● Stored entries:
-*-*-
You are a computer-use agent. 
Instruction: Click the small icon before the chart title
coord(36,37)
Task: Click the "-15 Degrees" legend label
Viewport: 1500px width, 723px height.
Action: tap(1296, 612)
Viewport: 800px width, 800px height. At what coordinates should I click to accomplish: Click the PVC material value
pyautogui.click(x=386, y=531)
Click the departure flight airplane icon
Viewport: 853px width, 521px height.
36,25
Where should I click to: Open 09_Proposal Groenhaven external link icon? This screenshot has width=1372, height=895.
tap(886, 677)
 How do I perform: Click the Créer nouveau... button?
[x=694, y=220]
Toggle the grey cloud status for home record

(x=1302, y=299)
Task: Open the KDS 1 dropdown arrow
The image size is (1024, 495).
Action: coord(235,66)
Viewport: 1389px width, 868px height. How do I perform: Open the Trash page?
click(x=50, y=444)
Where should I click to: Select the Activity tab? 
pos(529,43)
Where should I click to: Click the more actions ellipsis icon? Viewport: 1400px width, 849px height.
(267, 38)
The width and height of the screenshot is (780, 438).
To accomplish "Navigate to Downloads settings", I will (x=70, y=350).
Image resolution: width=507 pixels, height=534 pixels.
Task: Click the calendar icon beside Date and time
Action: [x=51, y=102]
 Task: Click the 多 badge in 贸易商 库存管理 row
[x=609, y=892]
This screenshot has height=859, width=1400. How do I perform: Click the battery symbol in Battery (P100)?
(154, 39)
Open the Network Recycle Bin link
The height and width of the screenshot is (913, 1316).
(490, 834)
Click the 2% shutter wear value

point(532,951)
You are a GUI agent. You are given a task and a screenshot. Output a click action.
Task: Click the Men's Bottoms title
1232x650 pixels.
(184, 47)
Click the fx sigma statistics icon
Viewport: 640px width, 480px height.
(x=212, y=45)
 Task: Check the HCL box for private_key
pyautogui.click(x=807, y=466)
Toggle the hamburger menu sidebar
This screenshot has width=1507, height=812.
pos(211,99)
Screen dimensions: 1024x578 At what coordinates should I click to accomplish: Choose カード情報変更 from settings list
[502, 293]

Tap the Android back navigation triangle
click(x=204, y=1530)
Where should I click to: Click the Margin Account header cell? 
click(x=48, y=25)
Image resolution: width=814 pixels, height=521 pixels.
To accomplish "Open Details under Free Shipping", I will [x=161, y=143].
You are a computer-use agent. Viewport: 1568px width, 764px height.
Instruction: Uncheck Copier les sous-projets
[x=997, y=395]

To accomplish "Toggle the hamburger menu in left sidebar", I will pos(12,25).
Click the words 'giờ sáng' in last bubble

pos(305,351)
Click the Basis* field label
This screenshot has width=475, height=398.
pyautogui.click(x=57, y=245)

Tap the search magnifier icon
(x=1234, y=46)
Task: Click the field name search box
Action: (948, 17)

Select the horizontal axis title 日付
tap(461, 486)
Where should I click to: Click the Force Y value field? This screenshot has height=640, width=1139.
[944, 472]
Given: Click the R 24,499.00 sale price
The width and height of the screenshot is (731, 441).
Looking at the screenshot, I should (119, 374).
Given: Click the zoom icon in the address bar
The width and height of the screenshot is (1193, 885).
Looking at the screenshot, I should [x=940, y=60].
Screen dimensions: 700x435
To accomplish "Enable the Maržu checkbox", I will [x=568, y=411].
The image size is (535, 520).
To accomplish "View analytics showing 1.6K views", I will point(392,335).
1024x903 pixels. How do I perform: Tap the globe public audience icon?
-*-*-
● WHAT YOU SHOULD DO: Where a line of the records contains the word "agent", copy that line.

● THE ANSWER:
You are a computer-use agent. 
You are a GUI agent. You are given a task and a screenshot. Output a click action.
You are a computer-use agent. Viewport: 1568px width, 764px height.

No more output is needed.